Helping the child come to terms with separation and divorce

 

There are a few commitments that separating parents can make that will shield their children from some of this hurt. These are commonsense commitments, but in a heated situation, they take work to remember. A parent needs to consciously add support and resource to his or her life to keep steering him or herself in a direction that benefits the children. Keep these mantras for yourself at front of mind:

 

When children are present, I will speak and act respectfully toward my child’s other parent, his or her family, and friends. Children are not at all equipped to listen to parents’ negative feelings about each other. No matter what the other parent has or has not done, children are far better off when parents act respectfully toward one another in their presence.

 

When children are present, I will not display my upsets about their other parent. We humans have a million ways to convey what we’re feeling. When we’re upset, we roll our eyes, heave loud sighs, grunt, stomp, slam, throw up our hands, clench our fists: the litany of expressions of upset is long. None of this is verbal, but all of it is hard on children. They are built to see the expression of love, confidence and relaxed cooperation. Separating parents don’t need to put up a false front, but they do need to model simple decency toward one another.

 

When children are present, I will not conduct extended arguments with my child’s other parent. Parents can’t help but have differences of opinion and arguments. And some arguments, conducted with ground rules that ban attacks on character and categorical statements, can actually help to rebuild a sense of caring. But in a family that is thoughtful of its children, the meaty part of a fight will be conducted out of earshot of the children.

 

I will not recruit my child to agree with my grievances about their other parent. A separation is painful enough for children, without the additional pressure to side with one parent or another. Children love both their parents, and want the best for both their parents. It is heartbreaking to a child to have to choose between them. Don’t make your child do that, it will only backfire!

 

To the best of my ability, I will not assume the role of a victim.
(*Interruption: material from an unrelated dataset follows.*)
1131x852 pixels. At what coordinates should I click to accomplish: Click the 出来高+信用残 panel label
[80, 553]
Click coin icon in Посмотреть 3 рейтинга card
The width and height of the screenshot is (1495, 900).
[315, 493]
Each parent in a separation feels like a victim, and some are quick to cast blame for the breakup on the other party. It is better to forget about blaming someone and moving on as quickly and as positively as possible. Thinking of ourselves as victims tends to keep us from pulling up our socks and building good into our lives in every way that we can.

 

Working hard at keeping these commitments gives children maximum exposure to their parents’ good will and caring, and minimum exposure to adults in emotional upheaval, and therefore unable to put the children’s interests first.

 

At the end of the day, it is important that you (as the parents) are happy in your life and if separation or divorce is something that you need to go through, just make sure that you move on with a positive outlook. At least that way, you can show your child the care and love they deserve in the right way. They will love you more for it in the long term, trust me. Sure, it can be hard, but if you stay true to these guidelines I’m sure that you will grow closer to your child and together you can get on with enjoying the rest of the future together.